Where in the material does the word "Locate" appear? Copy each line that has it.
Top of RECORD EXTRACTS
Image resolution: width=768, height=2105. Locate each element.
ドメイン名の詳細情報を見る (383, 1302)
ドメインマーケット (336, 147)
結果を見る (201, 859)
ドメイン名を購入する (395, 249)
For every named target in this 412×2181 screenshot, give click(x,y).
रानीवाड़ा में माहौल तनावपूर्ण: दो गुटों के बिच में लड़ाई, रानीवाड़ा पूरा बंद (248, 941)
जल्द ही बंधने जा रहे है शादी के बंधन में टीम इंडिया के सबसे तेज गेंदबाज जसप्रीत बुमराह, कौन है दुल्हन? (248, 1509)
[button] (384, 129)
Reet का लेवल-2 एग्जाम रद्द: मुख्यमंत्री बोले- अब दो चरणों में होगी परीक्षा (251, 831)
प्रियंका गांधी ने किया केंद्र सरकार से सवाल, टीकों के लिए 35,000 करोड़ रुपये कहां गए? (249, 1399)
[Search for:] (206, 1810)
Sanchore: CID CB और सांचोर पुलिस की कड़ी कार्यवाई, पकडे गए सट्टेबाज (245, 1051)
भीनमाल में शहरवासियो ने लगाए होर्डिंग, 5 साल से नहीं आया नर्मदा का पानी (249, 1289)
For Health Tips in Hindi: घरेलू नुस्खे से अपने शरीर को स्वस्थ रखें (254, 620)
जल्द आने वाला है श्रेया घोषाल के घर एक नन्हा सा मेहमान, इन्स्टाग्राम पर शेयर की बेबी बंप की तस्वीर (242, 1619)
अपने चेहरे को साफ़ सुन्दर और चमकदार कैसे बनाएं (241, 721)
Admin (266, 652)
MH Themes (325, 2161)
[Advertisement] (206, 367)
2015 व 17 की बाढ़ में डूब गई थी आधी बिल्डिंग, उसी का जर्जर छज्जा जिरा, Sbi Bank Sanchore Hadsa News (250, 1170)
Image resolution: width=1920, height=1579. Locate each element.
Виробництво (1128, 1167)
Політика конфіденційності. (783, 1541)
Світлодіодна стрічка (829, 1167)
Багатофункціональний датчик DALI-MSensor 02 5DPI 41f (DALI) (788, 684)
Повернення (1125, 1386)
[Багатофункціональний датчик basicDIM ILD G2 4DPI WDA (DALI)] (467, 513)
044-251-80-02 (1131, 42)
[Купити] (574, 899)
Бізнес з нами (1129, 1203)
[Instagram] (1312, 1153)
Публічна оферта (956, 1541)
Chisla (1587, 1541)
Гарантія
Bottom of RECORD EXTRACTS
# [RESPONSE AREA]
Image resolution: width=768, height=2105. Locate each element.
Image resolution: width=1920, height=1579. Locate each element.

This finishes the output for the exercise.